The President. That I don't want to interfere in it?
Q. Yes, right.
The President. Yes.
Q. But still I don't think we would come out of this room without you making your comment on what happened yesterday in the Soviet Union when President Gorbachev managed to strike a deal with the leaders of the Republics.
The President. I see what you mean. No, I don't feel I'm interfering in the Soviet Union when I say it's very good that a deal appears to have been worked out. Don't ask me to give you the details on the deal. Don't ask me to fine-tune any paragraph on it. But the idea of the Soviet Union working out a deal with the Republics is very, very important to these economic objectives that I talked about here. So, I would view a comment by me as simply being supportive. But I hope it wouldn't be interpreted as intervening in the internal economic affairs or political affairs of the Soviet Union.
Q. And the second part, which would be drastically varying from what we used to ask you before. And so, should we expect any news today, which is the final day for the United Nations deadline on Iraqi supplying all the information about nuclear -- --
The President. I don't know what's happening up there. Brent, do you know what's happening today up there?
General Scowcroft. No -- --
The President. There's been a kind of heightened view that after -- almost got it back to the January 15th deadline in terms of using force. And I think that's gotten a little out of hand. I mean, the United States is not going to go off like some cowboy, six-guns shooting in the air because the 25th of July has gone by. But we are going to do is be damned sure one way or another that Saddam Hussein does not continue to lie and does not continue to go against the U.N. resolutions.
And he has not restituted the gold from Kuwait. He has not fully accounted for the people from Kuwait. He continues to do bad things in terms of pursuing nuclear objectives. And there is a whole other list of things that he -- he diverts food away from the people into certain hierarchies. And that's not any good.
But I think there's been a heightened kind of feeling -- well, on the 25th, we'd better batten down the hatches over there because this man is going to be punished. He may get punished someday. And we have got to enforce these United Nations sanctions and resolutions. But I'm just trying to put that 25th of July into a proper perspective. We have expected full disclosure. And I'll be interested to see on the 26th of July what my experts tell me about whether there's been full disclosure. But I wouldn't read too much into it as a day that we -- that military action is taken.
I think the very fact that there was some rather strong feeling from a lot of countries that military action might be taken if he doesn't comply resulted in his coming forward and say, oh, all the things I told you I wasn't doing yesterday, yes, I am doing them. But here's the answer, here's the disclosure. The problem is the disclosure is not full and he's got to comply.
And so, all we want to do is have him keep his word and stop brutalizing his own people by diverting food away from them and medicines. But I think -- I'm still hopeful that he will do that, very candidly -- still hopeful. But I can't guarantee it from what I've seen so far.

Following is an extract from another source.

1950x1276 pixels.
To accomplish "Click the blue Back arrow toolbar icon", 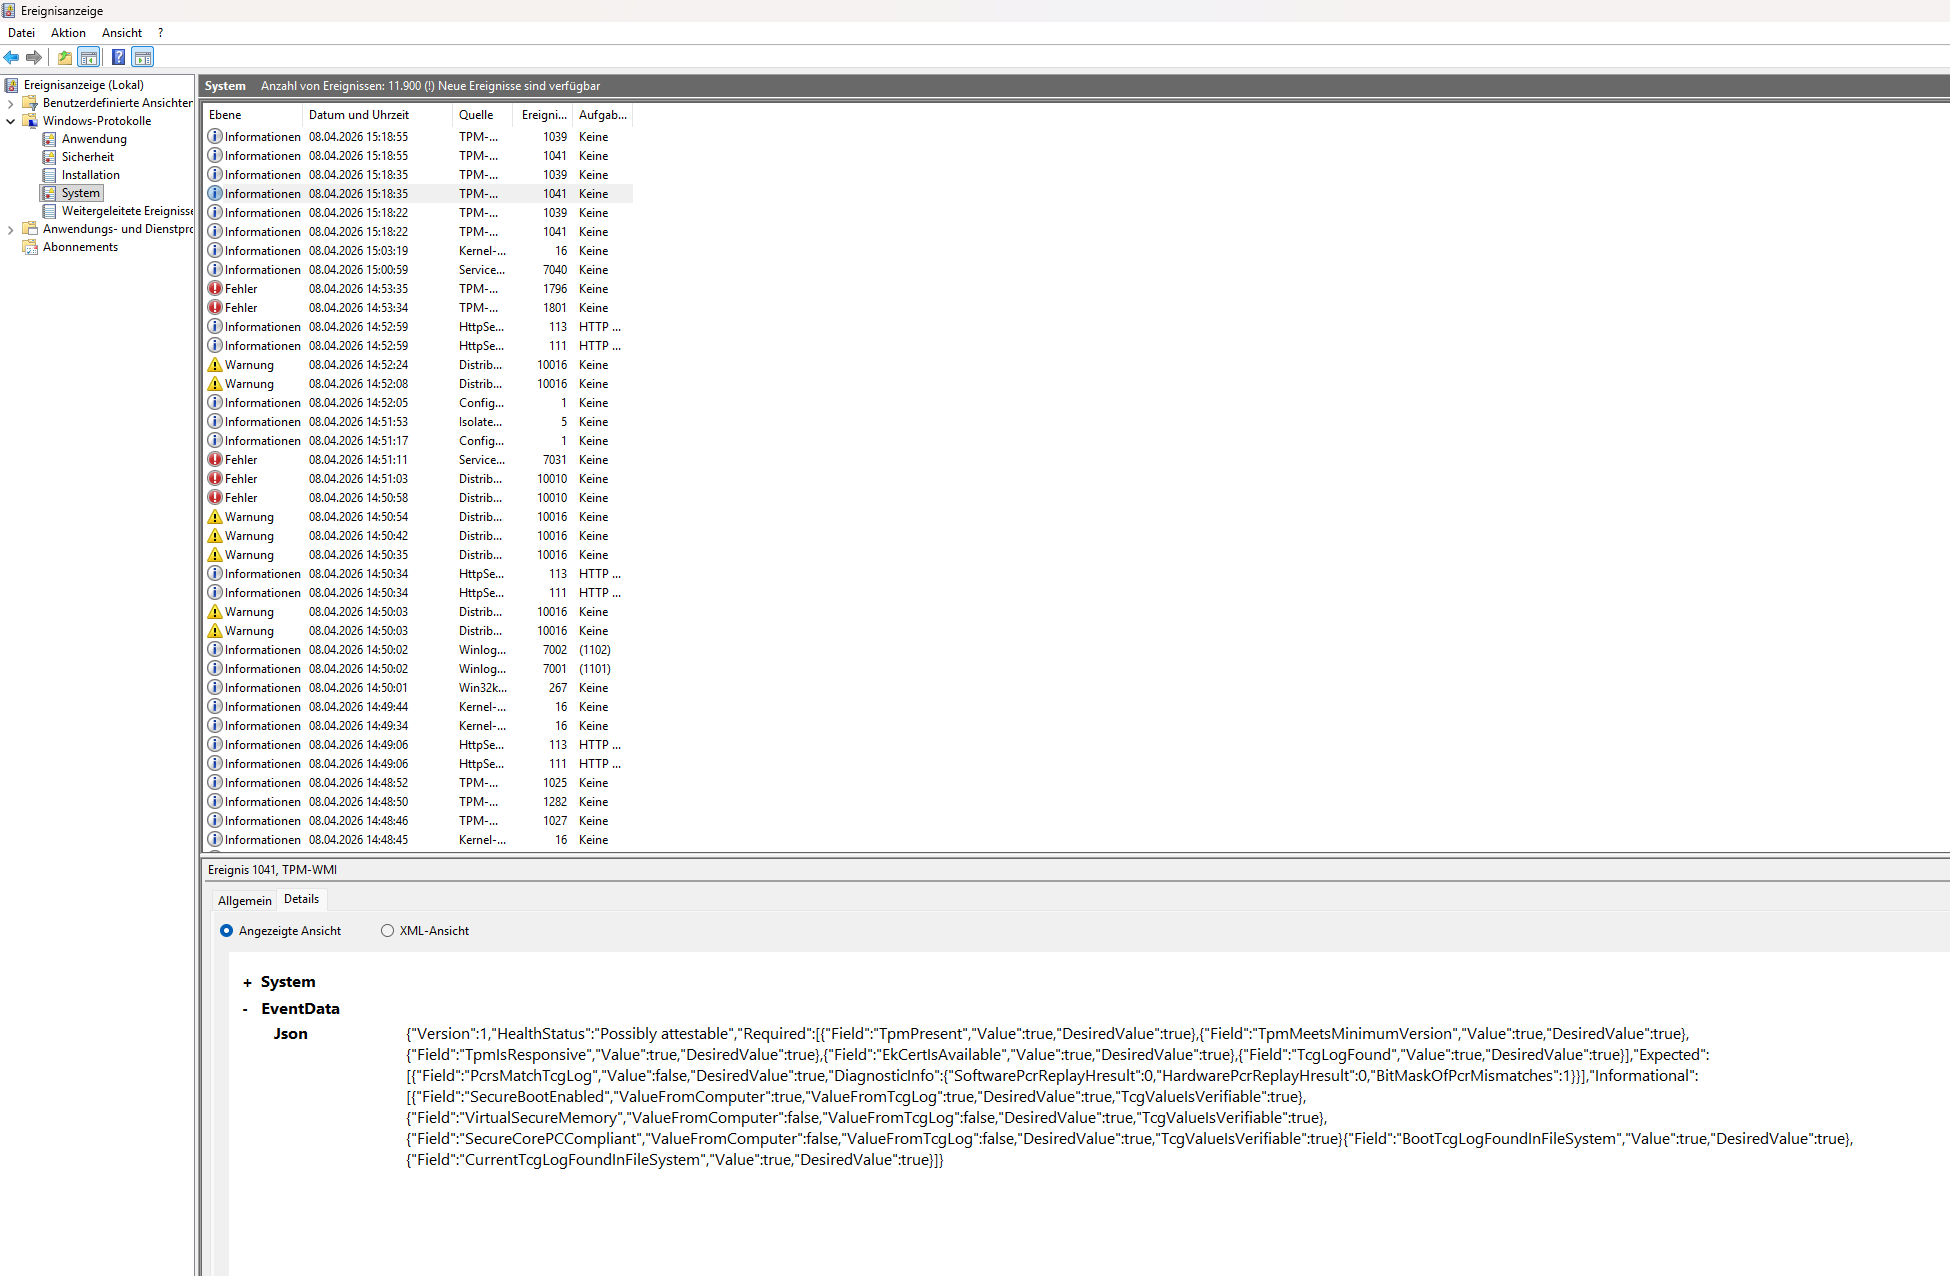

Q. Mr. President, this interview will appear on Saturday. What you just said, it still will be valid by that time?
The President. Saturday? What time Saturday? No, I'm just teasing you. [Laughter] No, it will be valid.
Q. Thank you very much, sir.
The President. No, it will be valid. Yes, it will be valid. This thing is -- any action, you've got to have other people with out. We're not going to be off on some Lone Ranger wicket, as I say.
Good to see you all. Thanks for coming.